Pardon the wandering off on a rabbit trail.? Back to possibilities: “All the possibilities of your human destiny are asleep in your soul. You are here to realize and honour these possibilities.”(O’Donohue, p. 9) Within that inner Void lie possibilities. If we drown out the Void, we miss out. Embarking on my Heroine’s Journey of self discovery provided me the opportunity to realize and honour the possibilities deep within—to live out my True Self—to find my purpose.  We each have personal purpose lying within the Void of possibilities. Your destiny—should you wish to accept it—is waiting to be awakened.

The word that struck me was “honour.” I cannot honour what lies deep within if I don’t befriend my soul—if I don’t allow myself to love and be loved—if I don’t look beneath the nothingness to find the flame of love waiting to ignite me. I am reminded of another Celtic concept: praying through the elements, particularly breathing in the Fiery Presence to become Fire. I need to let go of self-denial and self-denigration if I am to honour and realize the possibilities within—to be ignited or set on fire, as it were.
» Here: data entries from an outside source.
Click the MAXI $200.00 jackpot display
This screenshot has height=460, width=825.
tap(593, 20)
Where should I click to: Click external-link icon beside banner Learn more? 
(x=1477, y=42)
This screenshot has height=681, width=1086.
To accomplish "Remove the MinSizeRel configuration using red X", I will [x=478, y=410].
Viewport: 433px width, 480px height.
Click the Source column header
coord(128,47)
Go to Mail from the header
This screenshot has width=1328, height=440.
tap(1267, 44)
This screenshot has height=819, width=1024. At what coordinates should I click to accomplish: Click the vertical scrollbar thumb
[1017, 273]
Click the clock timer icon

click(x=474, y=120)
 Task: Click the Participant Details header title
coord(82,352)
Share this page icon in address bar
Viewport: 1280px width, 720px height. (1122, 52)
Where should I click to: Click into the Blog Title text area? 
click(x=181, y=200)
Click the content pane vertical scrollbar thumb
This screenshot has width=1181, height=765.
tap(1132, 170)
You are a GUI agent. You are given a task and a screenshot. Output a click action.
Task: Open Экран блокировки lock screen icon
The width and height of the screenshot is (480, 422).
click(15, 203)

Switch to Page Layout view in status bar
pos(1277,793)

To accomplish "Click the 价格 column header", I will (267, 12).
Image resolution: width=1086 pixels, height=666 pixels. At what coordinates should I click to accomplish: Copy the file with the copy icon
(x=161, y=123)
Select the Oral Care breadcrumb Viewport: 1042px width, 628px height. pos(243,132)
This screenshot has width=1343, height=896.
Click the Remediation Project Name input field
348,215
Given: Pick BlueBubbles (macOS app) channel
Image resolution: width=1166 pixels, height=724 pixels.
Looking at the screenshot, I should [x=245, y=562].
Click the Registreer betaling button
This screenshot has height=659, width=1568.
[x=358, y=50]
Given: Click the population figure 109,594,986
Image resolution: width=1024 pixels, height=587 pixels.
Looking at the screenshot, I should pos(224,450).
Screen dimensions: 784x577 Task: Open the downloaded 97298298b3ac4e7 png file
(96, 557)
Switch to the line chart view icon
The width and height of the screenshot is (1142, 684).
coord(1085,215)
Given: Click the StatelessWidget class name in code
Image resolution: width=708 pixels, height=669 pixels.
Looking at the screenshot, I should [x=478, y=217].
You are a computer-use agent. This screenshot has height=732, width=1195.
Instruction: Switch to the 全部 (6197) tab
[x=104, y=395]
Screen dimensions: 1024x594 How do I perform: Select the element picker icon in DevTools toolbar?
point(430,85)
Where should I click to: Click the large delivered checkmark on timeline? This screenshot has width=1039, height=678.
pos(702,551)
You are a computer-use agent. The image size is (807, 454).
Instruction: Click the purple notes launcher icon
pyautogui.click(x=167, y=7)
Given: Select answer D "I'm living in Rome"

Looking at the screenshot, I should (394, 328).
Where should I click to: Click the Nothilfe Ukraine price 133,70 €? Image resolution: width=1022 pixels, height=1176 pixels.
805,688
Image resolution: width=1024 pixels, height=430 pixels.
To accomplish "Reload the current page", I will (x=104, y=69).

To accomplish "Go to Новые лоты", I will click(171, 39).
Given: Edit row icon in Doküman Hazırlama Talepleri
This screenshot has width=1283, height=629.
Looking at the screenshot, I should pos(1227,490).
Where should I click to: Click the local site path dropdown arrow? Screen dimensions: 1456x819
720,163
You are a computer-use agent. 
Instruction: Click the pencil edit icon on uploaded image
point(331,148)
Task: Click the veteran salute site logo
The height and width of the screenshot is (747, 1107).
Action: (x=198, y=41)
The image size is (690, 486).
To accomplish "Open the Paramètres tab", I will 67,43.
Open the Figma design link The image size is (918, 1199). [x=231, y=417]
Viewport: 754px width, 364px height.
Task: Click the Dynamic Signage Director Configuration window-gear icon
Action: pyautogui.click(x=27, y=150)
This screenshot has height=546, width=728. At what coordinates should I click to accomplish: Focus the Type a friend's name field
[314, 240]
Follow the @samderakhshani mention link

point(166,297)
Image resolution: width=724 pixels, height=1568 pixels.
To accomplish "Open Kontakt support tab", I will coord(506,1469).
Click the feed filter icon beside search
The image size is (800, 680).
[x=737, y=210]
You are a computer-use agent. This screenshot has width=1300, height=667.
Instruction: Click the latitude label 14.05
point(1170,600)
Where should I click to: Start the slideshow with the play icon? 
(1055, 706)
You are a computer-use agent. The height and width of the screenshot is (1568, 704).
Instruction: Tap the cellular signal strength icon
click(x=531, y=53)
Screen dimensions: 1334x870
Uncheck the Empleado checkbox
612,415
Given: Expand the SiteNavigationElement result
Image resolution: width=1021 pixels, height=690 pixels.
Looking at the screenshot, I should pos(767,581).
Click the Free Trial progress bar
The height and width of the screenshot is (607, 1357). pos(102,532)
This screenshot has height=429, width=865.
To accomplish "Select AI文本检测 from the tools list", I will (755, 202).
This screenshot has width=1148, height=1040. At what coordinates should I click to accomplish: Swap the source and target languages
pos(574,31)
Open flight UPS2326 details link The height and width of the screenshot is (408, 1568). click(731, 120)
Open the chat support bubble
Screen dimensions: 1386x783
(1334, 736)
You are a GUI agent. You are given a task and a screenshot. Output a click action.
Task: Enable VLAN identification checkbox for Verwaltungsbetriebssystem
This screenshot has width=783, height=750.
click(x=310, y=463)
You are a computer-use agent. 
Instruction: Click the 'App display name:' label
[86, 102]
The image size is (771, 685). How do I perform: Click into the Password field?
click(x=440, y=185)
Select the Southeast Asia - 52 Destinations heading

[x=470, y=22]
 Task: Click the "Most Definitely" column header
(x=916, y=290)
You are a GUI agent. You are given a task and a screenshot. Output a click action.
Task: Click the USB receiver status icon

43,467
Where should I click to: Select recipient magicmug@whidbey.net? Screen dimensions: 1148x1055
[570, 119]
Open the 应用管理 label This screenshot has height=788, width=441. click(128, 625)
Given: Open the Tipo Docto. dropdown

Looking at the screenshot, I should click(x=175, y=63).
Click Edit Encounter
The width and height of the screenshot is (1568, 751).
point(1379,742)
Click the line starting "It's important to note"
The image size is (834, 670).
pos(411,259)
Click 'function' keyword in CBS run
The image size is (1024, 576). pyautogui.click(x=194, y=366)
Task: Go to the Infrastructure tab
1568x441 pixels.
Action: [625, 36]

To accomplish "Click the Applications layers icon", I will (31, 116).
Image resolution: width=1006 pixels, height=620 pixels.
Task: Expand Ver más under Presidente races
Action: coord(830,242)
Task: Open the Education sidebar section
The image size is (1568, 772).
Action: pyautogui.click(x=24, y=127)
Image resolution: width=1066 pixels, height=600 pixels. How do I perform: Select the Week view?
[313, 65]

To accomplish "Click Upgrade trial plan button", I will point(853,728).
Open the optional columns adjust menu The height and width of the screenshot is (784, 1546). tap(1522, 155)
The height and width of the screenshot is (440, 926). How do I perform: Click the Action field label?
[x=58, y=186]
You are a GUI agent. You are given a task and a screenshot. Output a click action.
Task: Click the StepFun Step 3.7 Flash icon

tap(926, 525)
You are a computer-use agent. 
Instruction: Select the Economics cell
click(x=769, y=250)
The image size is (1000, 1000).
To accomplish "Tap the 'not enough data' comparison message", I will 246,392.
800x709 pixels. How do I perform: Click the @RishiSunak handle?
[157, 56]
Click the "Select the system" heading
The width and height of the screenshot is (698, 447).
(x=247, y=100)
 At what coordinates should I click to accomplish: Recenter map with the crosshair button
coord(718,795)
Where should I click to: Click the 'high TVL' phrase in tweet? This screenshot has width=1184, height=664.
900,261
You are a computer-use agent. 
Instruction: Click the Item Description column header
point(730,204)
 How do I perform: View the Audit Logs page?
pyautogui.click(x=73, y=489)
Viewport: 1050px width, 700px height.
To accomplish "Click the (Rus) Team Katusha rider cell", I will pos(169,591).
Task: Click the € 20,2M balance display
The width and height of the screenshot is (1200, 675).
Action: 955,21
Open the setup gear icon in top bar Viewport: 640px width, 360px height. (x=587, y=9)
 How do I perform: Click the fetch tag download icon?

This brings to mind a quote by Marianne Williamson that has been used in a couple of “overcoming-the-odds” movies such as Coach Carter (2005) starring Samuel L. Jackson and Akeela and the Bee (2006) with Angela Bassett, Laurence Fishburne, and Keke Palmer. On a side note, these movies follow the Hero’s Quest motif from each gender’s perspective: Coach Carter, the masculine; Akeela and the Bee, the feminine.

“Our deepest fear is not that we are inadequate. Our deepest fear is that we are powerful beyond measure. It is our light, not our darkness, that most frightens us. We ask ourselves, Who am I to be brilliant, gorgeous, talented, fabulous? Actually, who are you not to be? You are a child of God. Your playing small doesn’t serve the world. There’s nothing enlightened about shrinking so that other people won’t feel insecure around you. We are all meant to shine, as children do. We were born to make manifest the glory of God that is within us. It’s not just in some of us; it’s in everyone. And as we let our own light shine, we unconsciously give other people permission to do the same. As we’re liberated from our own fear, our presence automatically liberates others.”
(pp. 190-191 of “A Return to Love: Reflections on the Principles of A Course in Miracles” by Marianne Williamson, 1993)

Embrace your possibilities. Or we risk growing stagnant, even bitter and resentful. Incapable of giving and receiving love.

“Others want to love, to give themselves, but they have no energy. They carry around in their hearts the corpses of past relationships and are addicted to hurt as confirmation of identity.” (O’Donohue, pp. 12-13)

What a profound metaphor for how we self-sabotage. We carry around the corpses of past relationships (the wounding by others). We can’t let go and free ourselves to honour possibilities. We strangely think that if we let go, we lose our sense of self, our identity. Somehow we have become convinced that the hurt is who we are. We become stuck in victim mode. Let go of the past hurts. Release yourself to live anew. To become a world of possibilities…

To see a world in a grain of sand and heaven in a wild flower, Hold infinity in the palm of your hand and eternity in an hour.” poet William Blake (1757-1827)

That pep talk is as much for me as for you dear readers, my friends and fellow life-travellers. I may need to post the phrase, “Embrace your possibility,” somewhere I can see it everyday; along with “Befriend your own soul.” That really could be a killer combination—befriending myself and embracing the possibilities that surface. Who knows what could all come of that! ?

So…Allow the inner Void to exist. Peer over the edge. Let the spaciousness you see speak to you. And then look past, beneath the nothingness, to the flame of love waiting to warm and ignite you. It will illuminate the possibilities just waiting to be honoured and realized.